Carbon fibre from the production process of the Boeing 787 is being recycled by Toray Industries and integrated into Lenova laptops.

The recycled carbon fibre (rCF) is recovered from the manufacturing of Boeing 787 components made with Toray’s Torayca and recycled using a pyrolysis process. It is already being used in the Lenovo ThinkPad X1 Carbon Gen 12 as a reinforcement filler for thermoplastic pellets and Lenovo will continue to collaborate to expand its usage of the rCF in other products.

“Lenovo is committed to implementing sustainable practices and strives to make a positive social and environmental impact through our business,” said executive director Yasumichi Tsukamoto. “Working with Toray and Boeing to integrate recycled carbon fibre material into our next generation ThinkPad X1 is another step in our transition to a circular economy.”

Collaborating with universities and industry, Boeing has helped advance technology for recovering carbon fibre from composite materials – diverting it from landfill and creating a market for this high-value recycled material as feedstock for new products, including laptop casings. Using carbon fibre composite materials on Boeing planes meanwhile reduces weight, increasing fuel efficiency.

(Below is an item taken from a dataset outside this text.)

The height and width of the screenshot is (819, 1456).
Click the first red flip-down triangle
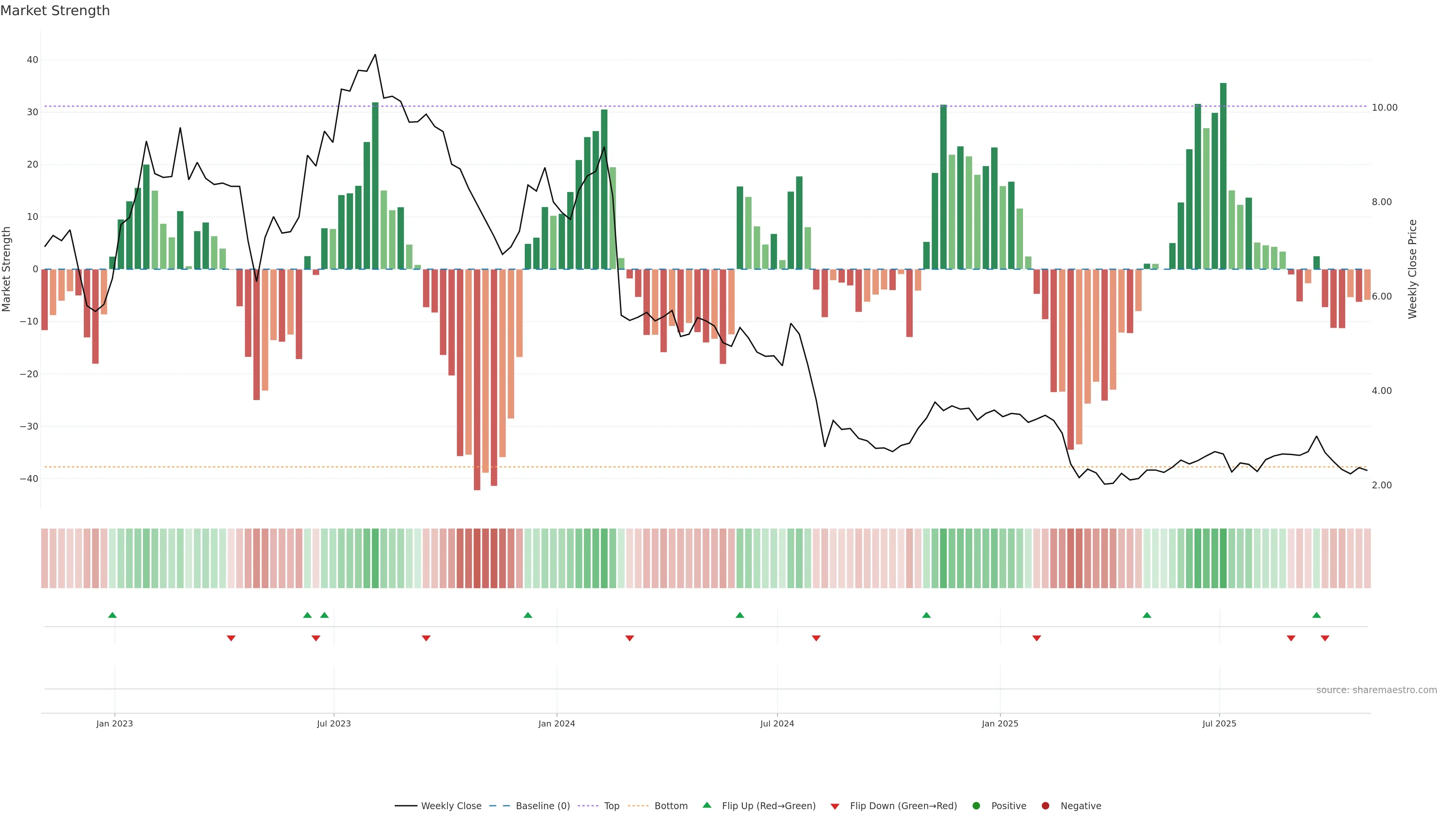click(x=231, y=638)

Torayca is an established aerospace material known for its high strength, stiffness and lightweighting properties. These qualities have led to its adoption in other applications such as electrical and electronic equipment housings and sports equipment.

A key advantage of carbon fibre is the ability to retain its primary mechanical properties even after the recycling process. Toray is actively advancing recycling technologies and establishing a strategic business model for rCF. Given that the carbon footprint of rCF is lower than that of virgin carbon fibre, Toray is proactively recommending its adoption to reduce the environmental impact of customer products.